▸ **Exercise details**: Turn all of the records below into a Markdown table with two columns, Row and Line. Give each non-blank line its own row, numbered in order in the Row column, and leave out blank lines.

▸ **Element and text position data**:
++++++++++

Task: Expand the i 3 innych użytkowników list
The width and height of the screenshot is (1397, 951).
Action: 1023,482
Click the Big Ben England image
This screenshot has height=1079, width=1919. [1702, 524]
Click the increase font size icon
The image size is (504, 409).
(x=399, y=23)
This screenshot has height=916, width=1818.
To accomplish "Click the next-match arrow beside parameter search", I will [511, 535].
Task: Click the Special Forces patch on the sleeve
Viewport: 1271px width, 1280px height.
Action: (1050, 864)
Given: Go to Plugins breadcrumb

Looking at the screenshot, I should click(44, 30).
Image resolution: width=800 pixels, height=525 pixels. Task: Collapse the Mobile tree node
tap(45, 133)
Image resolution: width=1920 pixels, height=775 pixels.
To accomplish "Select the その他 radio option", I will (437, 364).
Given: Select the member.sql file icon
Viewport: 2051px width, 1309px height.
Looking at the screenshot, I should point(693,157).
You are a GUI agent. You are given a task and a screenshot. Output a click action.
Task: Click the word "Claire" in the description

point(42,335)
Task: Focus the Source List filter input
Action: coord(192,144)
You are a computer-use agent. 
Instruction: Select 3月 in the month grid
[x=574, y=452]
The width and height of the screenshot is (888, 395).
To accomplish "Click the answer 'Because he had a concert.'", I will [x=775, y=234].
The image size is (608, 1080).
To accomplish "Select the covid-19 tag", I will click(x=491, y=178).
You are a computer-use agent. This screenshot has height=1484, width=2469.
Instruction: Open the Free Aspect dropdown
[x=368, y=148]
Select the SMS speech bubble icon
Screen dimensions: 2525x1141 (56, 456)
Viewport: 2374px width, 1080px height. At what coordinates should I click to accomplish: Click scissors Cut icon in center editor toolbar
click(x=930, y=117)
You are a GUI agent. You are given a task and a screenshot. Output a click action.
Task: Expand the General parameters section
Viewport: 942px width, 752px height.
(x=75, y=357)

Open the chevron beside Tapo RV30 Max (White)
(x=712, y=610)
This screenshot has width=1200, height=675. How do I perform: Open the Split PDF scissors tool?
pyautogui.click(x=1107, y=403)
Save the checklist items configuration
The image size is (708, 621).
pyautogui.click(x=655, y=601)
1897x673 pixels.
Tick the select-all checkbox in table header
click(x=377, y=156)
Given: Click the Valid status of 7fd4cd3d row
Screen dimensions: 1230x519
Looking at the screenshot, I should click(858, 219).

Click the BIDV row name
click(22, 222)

++++++++++

▸ **Correct output**:
| Row | Line |
|---|---|
| 1 | Task: Expand the i 3 innych użytkowników list |
| 2 | The width and height of the screenshot is (1397, 951). |
| 3 | Action: 1023,482 |
| 4 | Click the Big Ben England image |
| 5 | This screenshot has height=1079, width=1919. [1702, 524] |
| 6 | Click the increase font size icon |
| 7 | The image size is (504, 409). |
| 8 | (x=399, y=23) |
| 9 | This screenshot has height=916, width=1818. |
| 10 | To accomplish "Click the next-match arrow beside parameter search", I will [511, 535]. |
| 11 | Task: Click the Special Forces patch on the sleeve |
| 12 | Viewport: 1271px width, 1280px height. |
| 13 | Action: (1050, 864) |
| 14 | Given: Go to Plugins breadcrumb |
| 15 | Looking at the screenshot, I should click(44, 30). |
| 16 | Image resolution: width=800 pixels, height=525 pixels. Task: Collapse the Mobile tree node |
| 17 | tap(45, 133) |
| 18 | Image resolution: width=1920 pixels, height=775 pixels. |
| 19 | To accomplish "Select the その他 radio option", I will (437, 364). |
| 20 | Given: Select the member.sql file icon |
| 21 | Viewport: 2051px width, 1309px height. |
| 22 | Looking at the screenshot, I should point(693,157). |
| 23 | You are a GUI agent. You are given a task and a screenshot. Output a click action. |
| 24 | Task: Click the word "Claire" in the description |
| 25 | point(42,335) |
| 26 | Task: Focus the Source List filter input |
| 27 | Action: coord(192,144) |
| 28 | You are a computer-use agent.  |
| 29 | Instruction: Select 3月 in the month grid |
| 30 | [x=574, y=452] |
| 31 | The width and height of the screenshot is (888, 395). |
| 32 | To accomplish "Click the answer 'Because he had a concert.'", I will [x=775, y=234]. |
| 33 | The image size is (608, 1080). |
| 34 | To accomplish "Select the covid-19 tag", I will click(x=491, y=178). |
| 35 | You are a computer-use agent. This screenshot has height=1484, width=2469. |
| 36 | Instruction: Open the Free Aspect dropdown |
| 37 | [x=368, y=148] |
| 38 | Select the SMS speech bubble icon |
| 39 | Screen dimensions: 2525x1141 (56, 456) |
| 40 | Viewport: 2374px width, 1080px height. At what coordinates should I click to accomplish: Click scissors Cut icon in center editor toolbar |
| 41 | click(x=930, y=117) |
| 42 | You are a GUI agent. You are given a task and a screenshot. Output a click action. |
| 43 | Task: Expand the General parameters section |
| 44 | Viewport: 942px width, 752px height. |
| 45 | (x=75, y=357) |
| 46 | Open the chevron beside Tapo RV30 Max (White) |
| 47 | (x=712, y=610) |
| 48 | This screenshot has width=1200, height=675. How do I perform: Open the Split PDF scissors tool? |
| 49 | pyautogui.click(x=1107, y=403) |
| 50 | Save the checklist items configuration |
| 51 | The image size is (708, 621). |
| 52 | pyautogui.click(x=655, y=601) |
| 53 | 1897x673 pixels. |
| 54 | Tick the select-all checkbox in table header |
| 55 | click(x=377, y=156) |
| 56 | Given: Click the Valid status of 7fd4cd3d row |
| 57 | Screen dimensions: 1230x519 |
| 58 | Looking at the screenshot, I should click(858, 219). |
| 59 | Click the BIDV row name |
| 60 | click(22, 222) |